Не все окружавшие его пошалыки были довольны новым соседом. Бей Узун-Хасан, Умур-бей, Исхак Иае спали и видели получение этих земель. Но сам Эртогрул не был доволен полученными землями. Пятьсот шатров с их многочисленными стадами трудно уживались в границах этого бейлика. Положение стало усугубляться от того, что соседи все чаще и чаще наведывались в его земли. Пока дело ограничивалось только угоном части его табунов. Бей решил усилить охрану. Но это не помогло. В один из таких налетов произошло настоящее сражение. Люди Эртогрула вынуждены были отступить. Но им удалось захватить в плен одного из налетчиков. Это был человек Умур-бея.

Эртогрул решил обратиться к верховному кадию и для этого поехал в Конью. О, Аллах! Что он там увидел! Сельджукское султанатство билось в предсмертных судорогах. Кадий отказался разбирать его дело, сказав, что любой его фирман никто не будет выполнять. Султан метался в истерике, думая, какие шаги предпринять. Любой его шаг оценивался монголами как противозаконный, и они грозили послать к нему своего баскака.

Эртогрул вернулся назад в расстроенных чувствах. А дома его потрясло еще одно событие: пока он ездил искать управу на нарушителей, они угнали его стадо. И он почувствовал себя таким одиноким и беззащитным человеком, которому не на кого положиться, не от кого ждать поддержки. Старший его сын, надежда и опора отца, на деле оказался малодушным и даже трусливым человеком. Отец, отъезжая, наказывал ему в случае нового нападения дать захватчикам достойный отпор. Но, как оказалось, тот просто трясся от страха, отсиживаясь в шатре.

Но нет худа без добра. Совсем уже отчаявшегося отца вдруг порадовал младший сын. Он явился к нему в полном вооружении. На голове – шлем, на боку – сабля, за спиной – лук, в руках – ятаган.

– Отец, я отобью наши стада, – лицо его пылало решимостью, глаза сверкали боевым настроем, – дай мне воинов.

Какое тепло согрело отцовскую душу: «Есть надежда! Вот она, в этом юноше, почти мальчике!»

– Не горячись, Осман, любое решение надо хорошо обдумать. Но я дам тебе воев. Куда пойдешь ты? Где те злые люди, которые похитили наше добро? Как они тебя встретят? А вдруг приготовят ловушку? Нет, сын мой, так серьезные дела не делаются. Давай разберемся, и я дам тебе воинов.

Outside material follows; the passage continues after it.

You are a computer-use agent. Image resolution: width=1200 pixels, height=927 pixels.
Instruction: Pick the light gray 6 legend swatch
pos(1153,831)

Будем защищаться сами, коль султан бросил нас на произвол судьбы.

Осман советом отца не пренебрег. Теперь в его шатре часто можно было видеть сотских отца, с которыми он обсуждал предстоящий набег. Когда надо было, он посылал разведчиков.

Первым его мощный укус почувствовал Умур-бей. Пастухи потом рассказали, что командовал нападавшими еще совсем юный воин. Умур-бей захотел узнать, кто был этот отчаянный смельчак. Так он впервые услышал его имя: Осман. Осман-бек.

В свое время Узун-Хасан больно расхвастался, какой успешный набег он совершил на племя кахьянцев. А теперь и он стал проливать слезы по угнанным стадам. У всех этих беев появился один общий обидчик. До ушей Эртогрула докатилась весть, что эти вожди делают попытку объединиться против общего врага. Но бей хорошо знал, что любой подобный союз недолговечен. Стоит любому из них увидеть блеск злата, как загорались глаза, но стиралась память.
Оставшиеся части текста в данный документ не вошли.